With Pacquiao, I think it’s partially the change from “up and comer” to “made it.”  For some reason, fans love the up and comer, but can’t wait for the NEXT up and comer.  Once Manny made it, the only thing fans wanted to see was the next guy whose coming up to beat him.  When no one really showed up (he beat Bradley…sorry guys) it just became, “I just want to see him beaten!”  I haven’t quite pinpointed this mentality.  It’s like the fans of a band who only like the underground stuff.  Once they release a studio album, they “sold out” and are no longer worthy of our undying love.  Like Maynard says though, they likely sold out long before you’d ever heard of them.  Is the music still good?  If the answer’s “yes” just sit back and enjoy it without complaining, “it was better when” just to be pretentious and snobbish.

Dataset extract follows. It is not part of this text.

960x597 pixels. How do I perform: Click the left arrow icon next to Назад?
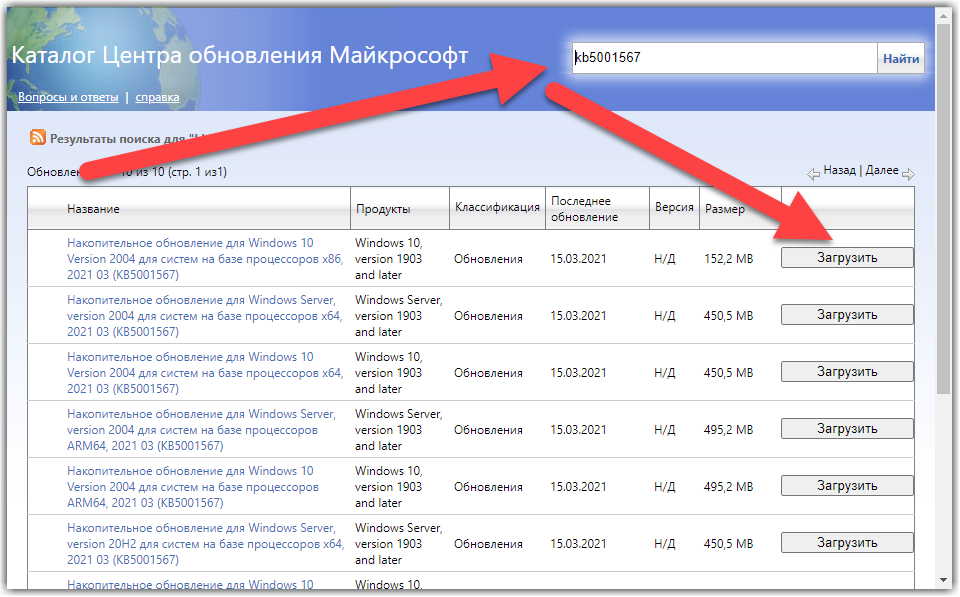[814, 174]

On the other side of the coin, sometimes something that doesn’t last long causes outcry simply because it didn’t.  Three popular examples: the original Simon Pegg, Nick Frost, Edgar Wright collaboration Spaced, the UK Office, and Firefly.  I haven’t seen the latter yet, but the other two were written to be limited in run.  Firefly wasn’t, but many feel it was unjustly cancelled as it was a terrific sci-fi show.  One of the things I feel about Spaced and the BBC Office is these shows were great because they were so short in their run.  They packed hilarious good ideas into 14 episodes or so each and never grew stale, or made dumb sitcom mistakes.  It makes me wonder if the same is true about other shows many feel ended before their time.  If Firefly went 12 seasons, would it have been as incredible?  Joss Whedon has been elevated into a geek god, but Buffy eventually ran out of steam… I can’t think of any shows that maintain the same level of quality throughout their run.  I wonder if Spaced had gone into season 8 would it have had a fan outcry of “this show is terrible…it’s not what it used to be” — some fans say that about the difference between its TWO seasons, though fans of the first tend to agree both are terrific.

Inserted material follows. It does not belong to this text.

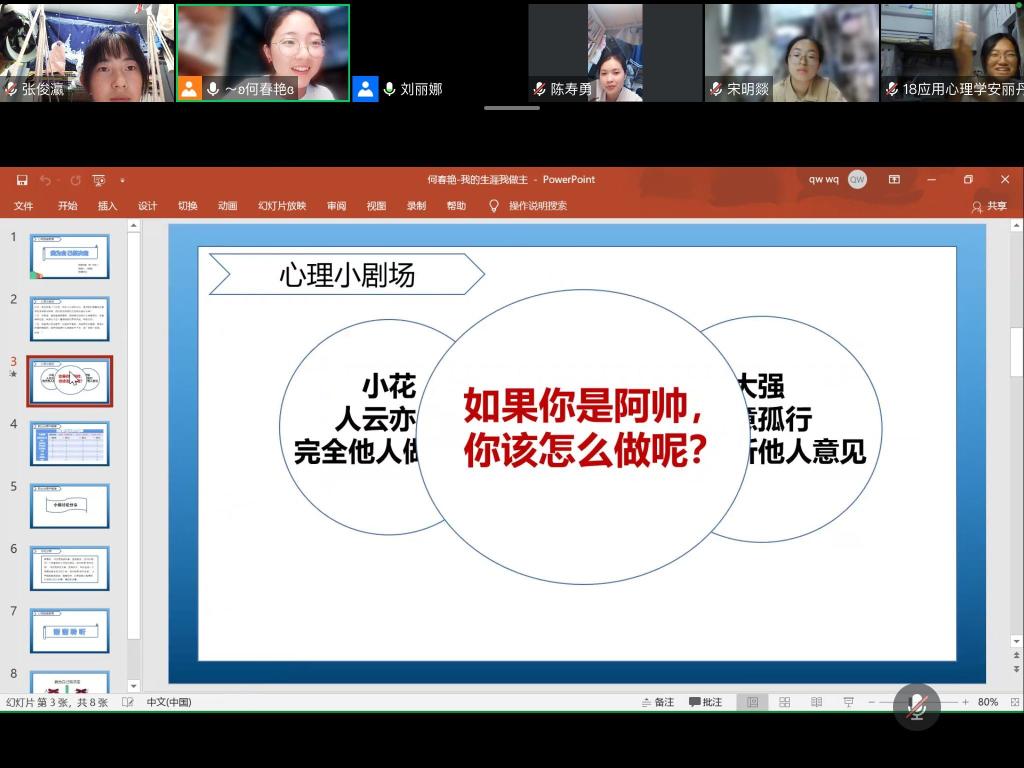The height and width of the screenshot is (768, 1024).
Task: Start slideshow from beginning via quick access icon
Action: click(98, 180)
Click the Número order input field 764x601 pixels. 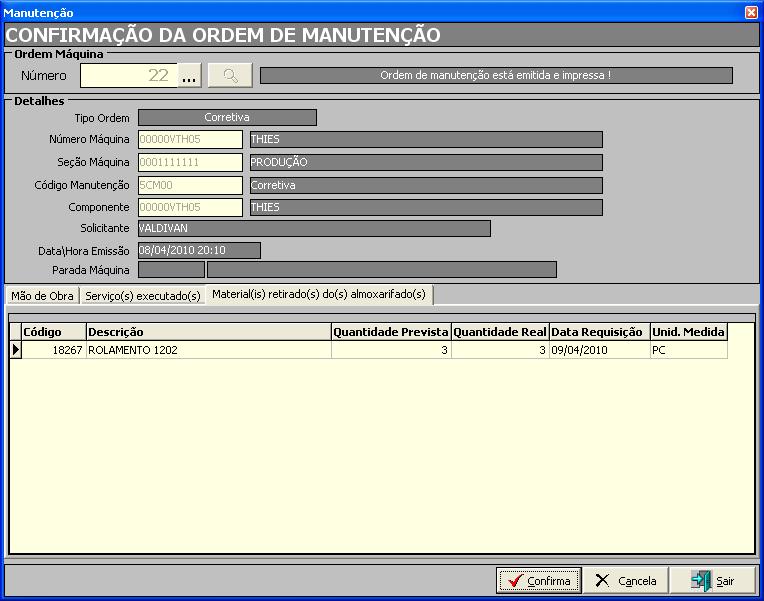128,75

The only lesson I can think of with this is “enjoy what we have while we have it.”  Fighters, as Marcellus Wallace said, “have a short shelf life and don’t age like wine.” Manny, Jones Jr., Tyson, Duran, Ali, all had great careers.  They have (or will eventually) turn to vinegar in the ring.  It’s the aging process.  So why do we hate them for getting old and not being what they used to be?  Stupid songs can be terrific fun.  Almost ALL popular 80s music has that stupid sing-along quality that can grate at your brain.  But still fun to sing along to!  Even shows you loved as a kid that may seem incredibly lousy now (I’m thinking Thundercats), why hate them for being lousy now?  Just love the fact that you loved them then.

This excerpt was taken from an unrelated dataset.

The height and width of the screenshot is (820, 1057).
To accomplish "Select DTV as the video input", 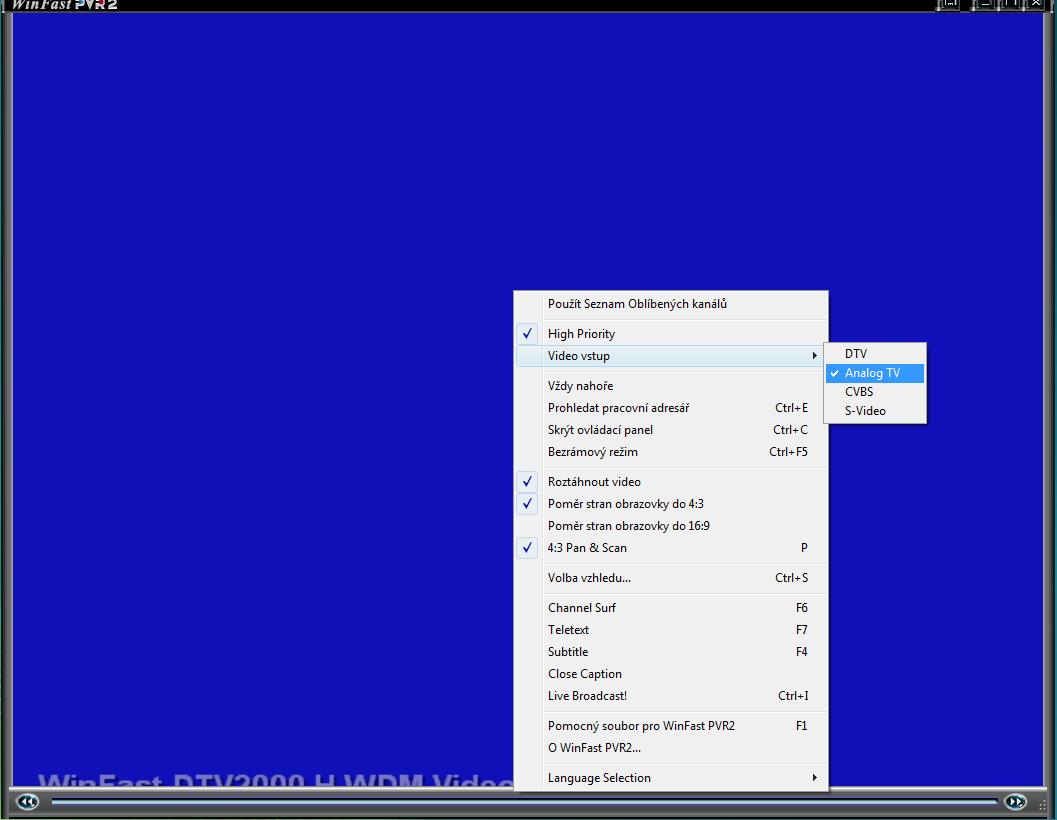I will click(x=856, y=354).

Fans shouldn’t see things in black and white.  It’s not the “greatest of all time” or, related to the last post the, “worst thing ever.”  I think of them as “things I loved then,” “things I’m into now,” and of course, “things I can’t believe I ever liked!”  All said with a smile.  After all, we’re always changing; the things we love will change as we do.  But we shouldn’t hate the things we used to love.  They help explain who we were then and helped make us who we are today.